Me incorporo, y sin pensarlo, la atraigo hacia mi pecho. Ella está bien, solo fue una pesadilla. La tengo aquí, viva, segura. Está conmigo. Celia se estremece, está confundida, pero eso no me importa en estos momentos. Aún estoy llorando, y mi garganta sigue intentando controlar los sonidos lastimeros.

—Fue solo una pesadilla, Enzo —susurra, acariciando mi espalda en círculos, intentando calmarme—. Ya pasó.

—No —respondo. Porque sé que no ha pasado. El miedo sigue ahí, palpitando dentro de mí, devorándome. Me escondo en su cuello, inhalando su aroma, necesitando la certeza de que sigue aquí, de que no se desvanecerá.

—Estás bien —repite con suavidad.

Me separo apenas un instante, lo justo para mirarla a los ojos. La sorpresa en su rostro es palpable al ver las lágrimas que recorren el mío. Acaricio su mejilla con devoción. Estoy en mi momento más frágil, sin máscaras, sin defensas. Solo sé que la necesito, que no puedo estar sin ella.

Mis labios buscan los suyos, el calor de su aliento tan cerca que mi razón tambalea. Sé que si me acerco más, si cruzo ese último centímetro, todo cambiará. Un gemido ronco se escapa de mi garganta, la única advertencia antes de que el deseo me desborde.

Si no lo hago ahora mismo, de verdad enloqueceré.

—Lo intenté —murmuro como disculpa—. Pero acabo de decidir que prefiero mandar todo al diablo, antes que seguir así.

Y entonces la beso. Lo hago lleno de desesperación, de miedo, de todo lo que me ha sido negado. Un beso que sabe a lágrimas y a deseo contenido, a todo lo que he anhelado en silencio. Sus manos suben a mi cabello, y su cuerpo responde con la misma urgencia, la misma necesidad. Siento que la recupero, aunque sea por este instante.

Se acomoda sobre la cama, de rodillas. Con un brazo rodeo su cintura, atrayéndola hacia mí, asegurándome que no quede espacio entre nuestros cuerpos. Es tan dulce, tan absolutamente perfecta. Y es mía. Lo reafirmo al abrirme paso entre sus labios, con mi lengua buscando la suya en un choque que es tanto posesión como deseo. Siento el rastro cálido de nuestra saliva escapar por la comisura de su boca, deslizándose hasta mi mano, y en un acto instintivo, rompo el beso solo para saborearlo, antes de volver a unir nuestros labios, reclamándola de nuevo.

En respuesta, ella emite ese sonido tan característico, ese gemido suave tan dulce, tan íntimo.
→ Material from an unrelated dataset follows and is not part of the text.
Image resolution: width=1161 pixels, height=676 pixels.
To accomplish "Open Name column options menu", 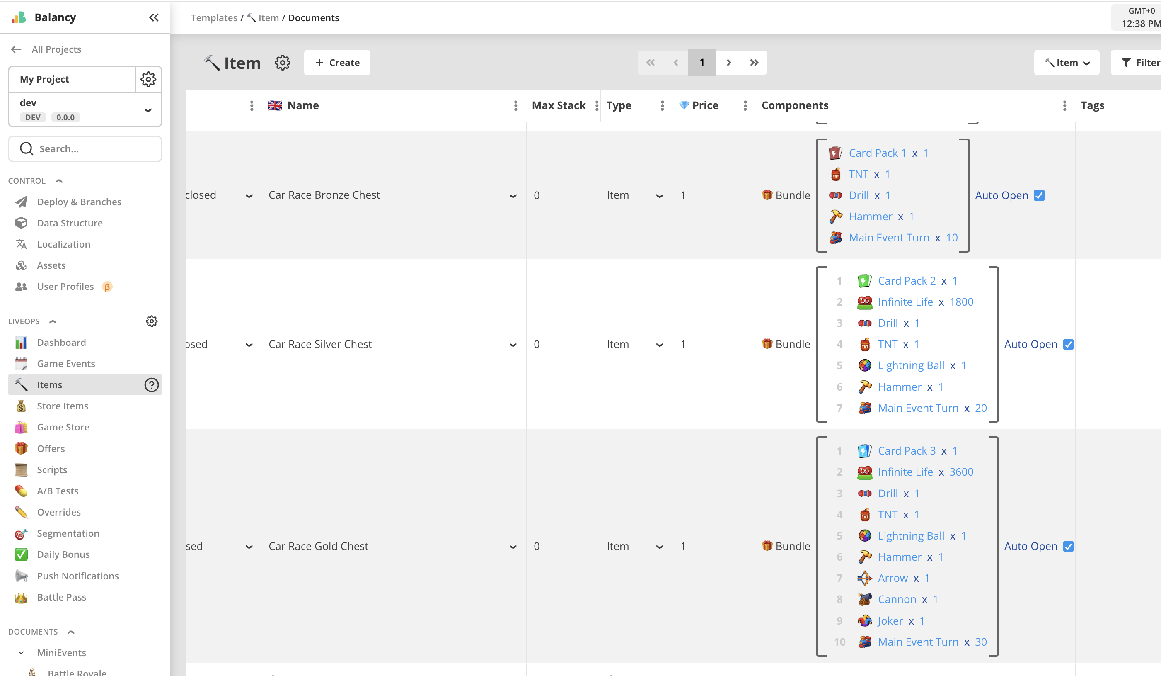I will pyautogui.click(x=516, y=106).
Es una melodía familiar que me envuelve, y no puedo evitar soltar una risa grave contra sus labios. Su vulnerabilidad despierta en mí una oscura satisfacción. Nos separamos por un instante, lo justo para que pueda retirar con cuidado el cabello que se desliza sobre su rostro. Mis dedos recorren su piel con delicadeza y en mis labios se dibuja una sonrisa ladeada.

—Te lo dije —murmuro triunfante con la respiración agitada—. Tu mente me ha olvidado, pero tu cuerpo... tu cuerpo me recuerda.